Top of Material shown

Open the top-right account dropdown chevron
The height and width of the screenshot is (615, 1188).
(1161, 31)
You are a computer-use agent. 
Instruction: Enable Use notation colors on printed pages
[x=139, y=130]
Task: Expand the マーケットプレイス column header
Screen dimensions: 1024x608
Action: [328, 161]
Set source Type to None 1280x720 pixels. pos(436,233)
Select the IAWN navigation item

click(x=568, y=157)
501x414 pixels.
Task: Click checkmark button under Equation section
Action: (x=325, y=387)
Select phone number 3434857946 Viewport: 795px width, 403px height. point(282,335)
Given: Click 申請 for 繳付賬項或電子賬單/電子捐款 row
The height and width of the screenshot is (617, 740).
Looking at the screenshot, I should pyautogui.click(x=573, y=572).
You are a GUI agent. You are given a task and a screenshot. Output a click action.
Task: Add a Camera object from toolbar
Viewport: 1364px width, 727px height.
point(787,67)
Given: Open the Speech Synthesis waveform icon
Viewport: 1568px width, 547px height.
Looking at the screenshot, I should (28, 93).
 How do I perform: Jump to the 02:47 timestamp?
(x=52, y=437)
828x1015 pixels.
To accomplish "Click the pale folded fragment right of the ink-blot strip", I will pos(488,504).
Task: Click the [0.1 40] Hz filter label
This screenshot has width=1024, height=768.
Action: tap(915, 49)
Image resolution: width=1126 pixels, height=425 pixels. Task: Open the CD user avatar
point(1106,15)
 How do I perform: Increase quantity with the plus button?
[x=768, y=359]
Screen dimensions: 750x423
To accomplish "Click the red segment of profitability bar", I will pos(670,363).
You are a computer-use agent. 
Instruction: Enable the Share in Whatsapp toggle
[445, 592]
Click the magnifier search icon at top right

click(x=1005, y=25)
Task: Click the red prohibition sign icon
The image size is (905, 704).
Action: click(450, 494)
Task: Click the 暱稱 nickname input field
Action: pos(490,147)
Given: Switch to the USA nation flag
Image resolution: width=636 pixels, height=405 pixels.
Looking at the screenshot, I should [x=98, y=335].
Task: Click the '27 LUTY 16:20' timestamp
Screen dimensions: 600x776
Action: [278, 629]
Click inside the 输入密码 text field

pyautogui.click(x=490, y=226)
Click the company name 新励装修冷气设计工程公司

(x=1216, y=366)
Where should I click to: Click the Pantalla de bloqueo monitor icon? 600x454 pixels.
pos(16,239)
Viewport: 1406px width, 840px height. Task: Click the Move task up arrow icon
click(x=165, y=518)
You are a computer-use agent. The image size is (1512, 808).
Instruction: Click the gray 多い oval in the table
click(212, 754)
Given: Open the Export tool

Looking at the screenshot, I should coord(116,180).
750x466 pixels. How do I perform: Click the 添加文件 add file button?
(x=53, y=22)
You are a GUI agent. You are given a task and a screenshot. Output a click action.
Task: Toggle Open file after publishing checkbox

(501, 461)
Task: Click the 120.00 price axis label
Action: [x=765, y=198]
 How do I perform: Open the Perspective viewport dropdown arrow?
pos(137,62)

Bottom of Material shown

Exactly those lines that run from the start of the listing to the line containing "Task: Add a Camera object from toolbar" should be output, and no others.

#### Reply to the task:
Open the top-right account dropdown chevron
The height and width of the screenshot is (615, 1188).
(1161, 31)
You are a computer-use agent. 
Instruction: Enable Use notation colors on printed pages
[x=139, y=130]
Task: Expand the マーケットプレイス column header
Screen dimensions: 1024x608
Action: [328, 161]
Set source Type to None 1280x720 pixels. pos(436,233)
Select the IAWN navigation item

click(x=568, y=157)
501x414 pixels.
Task: Click checkmark button under Equation section
Action: (x=325, y=387)
Select phone number 3434857946 Viewport: 795px width, 403px height. point(282,335)
Given: Click 申請 for 繳付賬項或電子賬單/電子捐款 row
The height and width of the screenshot is (617, 740).
Looking at the screenshot, I should pyautogui.click(x=573, y=572).
You are a GUI agent. You are given a task and a screenshot. Output a click action.
Task: Add a Camera object from toolbar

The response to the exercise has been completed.